What to produce » Both the line below containing "At what coordinates should I click to accomplish: Click the" and the line containing "This screenshot has width=1081, height=504.", along with every line between them, should be repeated exactly; no other line belongs in the answer.

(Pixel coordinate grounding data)
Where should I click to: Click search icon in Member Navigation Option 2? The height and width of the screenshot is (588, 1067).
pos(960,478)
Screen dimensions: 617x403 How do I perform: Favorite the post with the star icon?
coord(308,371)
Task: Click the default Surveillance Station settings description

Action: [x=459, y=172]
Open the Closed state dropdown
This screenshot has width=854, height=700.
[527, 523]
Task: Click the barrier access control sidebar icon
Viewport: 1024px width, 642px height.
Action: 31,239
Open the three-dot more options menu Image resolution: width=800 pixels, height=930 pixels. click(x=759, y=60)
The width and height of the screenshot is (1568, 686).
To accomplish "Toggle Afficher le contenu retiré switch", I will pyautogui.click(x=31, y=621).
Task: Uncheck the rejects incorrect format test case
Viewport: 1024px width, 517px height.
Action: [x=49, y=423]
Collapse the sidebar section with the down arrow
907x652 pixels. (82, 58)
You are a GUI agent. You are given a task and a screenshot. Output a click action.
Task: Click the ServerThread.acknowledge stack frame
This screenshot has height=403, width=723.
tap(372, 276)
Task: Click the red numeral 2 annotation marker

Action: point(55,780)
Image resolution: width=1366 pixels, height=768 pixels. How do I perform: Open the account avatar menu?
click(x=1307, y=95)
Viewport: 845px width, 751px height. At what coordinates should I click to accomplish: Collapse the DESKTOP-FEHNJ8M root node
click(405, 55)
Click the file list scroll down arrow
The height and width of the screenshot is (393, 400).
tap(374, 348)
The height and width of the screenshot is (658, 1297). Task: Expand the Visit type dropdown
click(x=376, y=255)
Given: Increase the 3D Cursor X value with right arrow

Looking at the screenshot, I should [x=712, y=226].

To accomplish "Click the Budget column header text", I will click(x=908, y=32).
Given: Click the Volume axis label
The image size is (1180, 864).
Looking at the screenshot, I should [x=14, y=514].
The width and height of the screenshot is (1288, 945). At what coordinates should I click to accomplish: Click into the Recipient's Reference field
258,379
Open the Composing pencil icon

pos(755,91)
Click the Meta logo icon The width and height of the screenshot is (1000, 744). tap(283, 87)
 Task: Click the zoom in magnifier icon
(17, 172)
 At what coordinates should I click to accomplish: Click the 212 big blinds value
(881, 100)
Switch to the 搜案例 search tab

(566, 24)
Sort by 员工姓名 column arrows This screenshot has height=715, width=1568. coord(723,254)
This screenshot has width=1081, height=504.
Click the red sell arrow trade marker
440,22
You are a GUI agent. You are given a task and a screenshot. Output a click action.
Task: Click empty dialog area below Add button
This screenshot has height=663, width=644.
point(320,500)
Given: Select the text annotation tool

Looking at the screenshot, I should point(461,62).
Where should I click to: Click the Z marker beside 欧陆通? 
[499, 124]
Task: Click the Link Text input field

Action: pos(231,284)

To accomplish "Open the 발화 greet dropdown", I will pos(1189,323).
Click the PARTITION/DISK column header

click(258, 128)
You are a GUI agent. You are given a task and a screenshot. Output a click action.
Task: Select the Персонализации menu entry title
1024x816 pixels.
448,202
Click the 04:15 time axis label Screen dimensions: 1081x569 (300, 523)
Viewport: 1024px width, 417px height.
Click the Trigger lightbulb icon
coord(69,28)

The answer »
 At what coordinates should I click to accomplish: Click the 212 big blinds value
(881, 100)
Switch to the 搜案例 search tab

(566, 24)
Sort by 员工姓名 column arrows This screenshot has height=715, width=1568. coord(723,254)
This screenshot has width=1081, height=504.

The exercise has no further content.